Disadvantages of event-driven mode that cannot be fixed by documentation¶

These are costs you pay forever once you flip the switch. Operators should read them as the price list.

Dual-source state. The outbox row and the broker's internal offsets are both state. The outbox pattern guarantees durability of the handoff, but the cognitive load of reasoning about "where the job currently is" does not go away. A new contributor has to learn both halves.
At-least-once delivery becomes a worker contract. Workers will occasionally see the same job twice (producer retries, relay restarts, broker replays). The engine's completion path is idempotent. The handler's side-effects (charging a card, sending an email, mutating an external system) must also be idempotent. The most expensive bugs in event-driven systems are non-idempotent handlers written by developers who forgot to read the contract.
Failure-mode count multiplies. Broker connectivity, consumer rebalance, partition imbalance, relay lag, split-brain advisory lock, topic deletion, ACL misconfiguration — each is a new class of incident with its own dashboard, alert, and runbook. Polling mode has one failure class (the DB is down).
Ordering semantics change shape. Polling gives effective global FIFO per job_type. Event-driven gives per-instance FIFO. If any workflow silently depends on cross-instance order-of-arrival, it will break subtly when the mode is flipped. This is why the spec now explicitly calls it out as an operator review item (see spec.md Assumptions).
Ops cost is non-zero even at low traffic. A production Kafka cluster is three brokers minimum for HA, plus monitoring, plus schema discipline. Redpanda lowers this floor but does not eliminate it. At low traffic, event-driven mode is strictly more expensive to run than polling mode.
Testing is more complex. Simulating broker outage, rebalance storms, large-payload rejection, and relay-crash-mid-batch all require real broker test infrastructure. This feature's test plan (see tasks.md) includes ~10 integration tests just for the new path.
Schema evolution requires discipline. Protobuf field-number rules are a real contract. One PR that renumbers a field, or reuses a removed number, is a production outage waiting for its trigger. This is a new review discipline the team must adopt.
Minimum dispatch latency at low load may be slightly higher. Polling can be extremely fast for a single job in an idle system (one UPDATE … RETURNING). Event-driven has to go outbox-commit → relay batch → broker ack → consumer fetch. The p50 at high load is much lower for event-driven, but the best-case single-job latency on an idle system can be lower for polling.

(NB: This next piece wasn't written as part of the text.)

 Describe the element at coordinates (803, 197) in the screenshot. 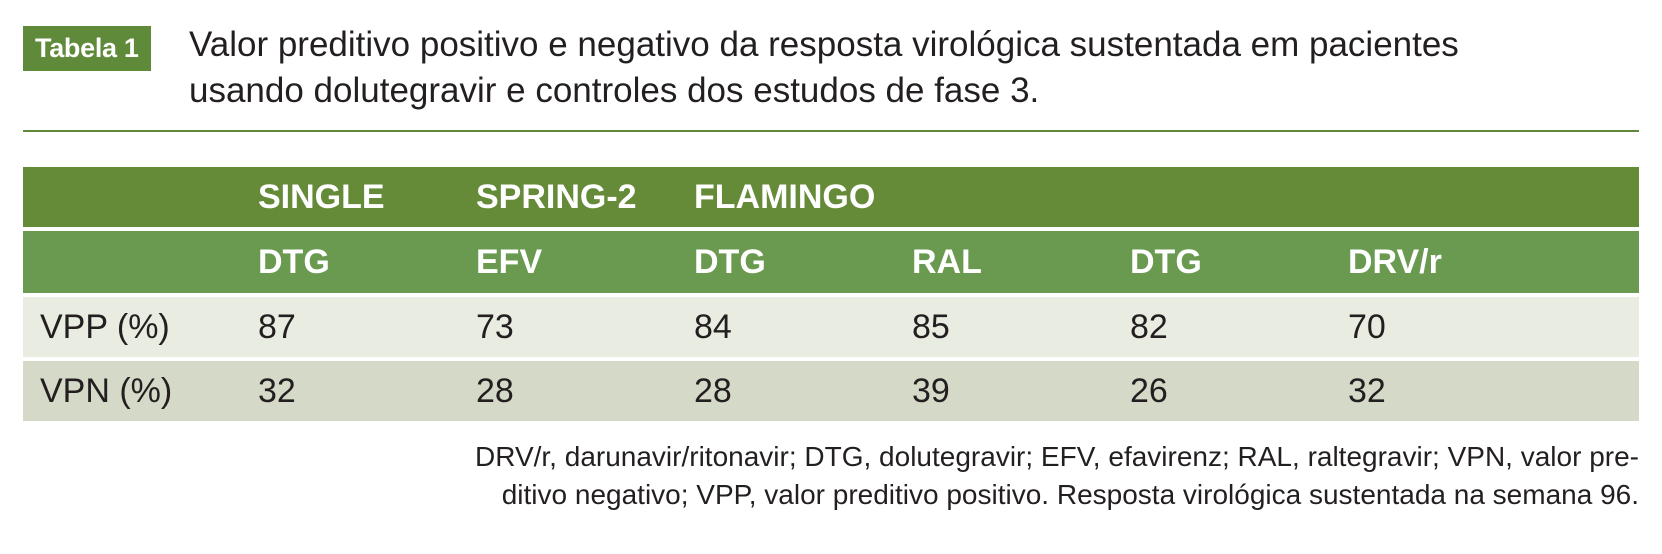

I see `study-flamingo: FLAMINGO` at that location.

Decision rubric: when to flip the switch¶

Polling mode is the correct default. Event-driven mode is the correct choice only when both of the following are true:

The workload has hit, or will measurably hit within 6–12 months, the polling path's row-lock contention ceiling. The concrete signal is sustained wait_event_type='Lock' on the job table during load, or observable engine throughput plateauing regardless of added replicas.
The operating team either has Kafka operational expertise, or has a credible plan to invest in it. Kafka is not a "set it and forget it" dependency; treating it as one is how production incidents are made.

If either condition fails, polling mode remains the better engineering choice — even if event-driven looks more modern. Simpler wins at the scale it fits.

This rubric is also why the feature ships as opt-in rather than as a replacement. There is no "right" dispatch mode in isolation; there is only a right mode for this workload at this team's maturity.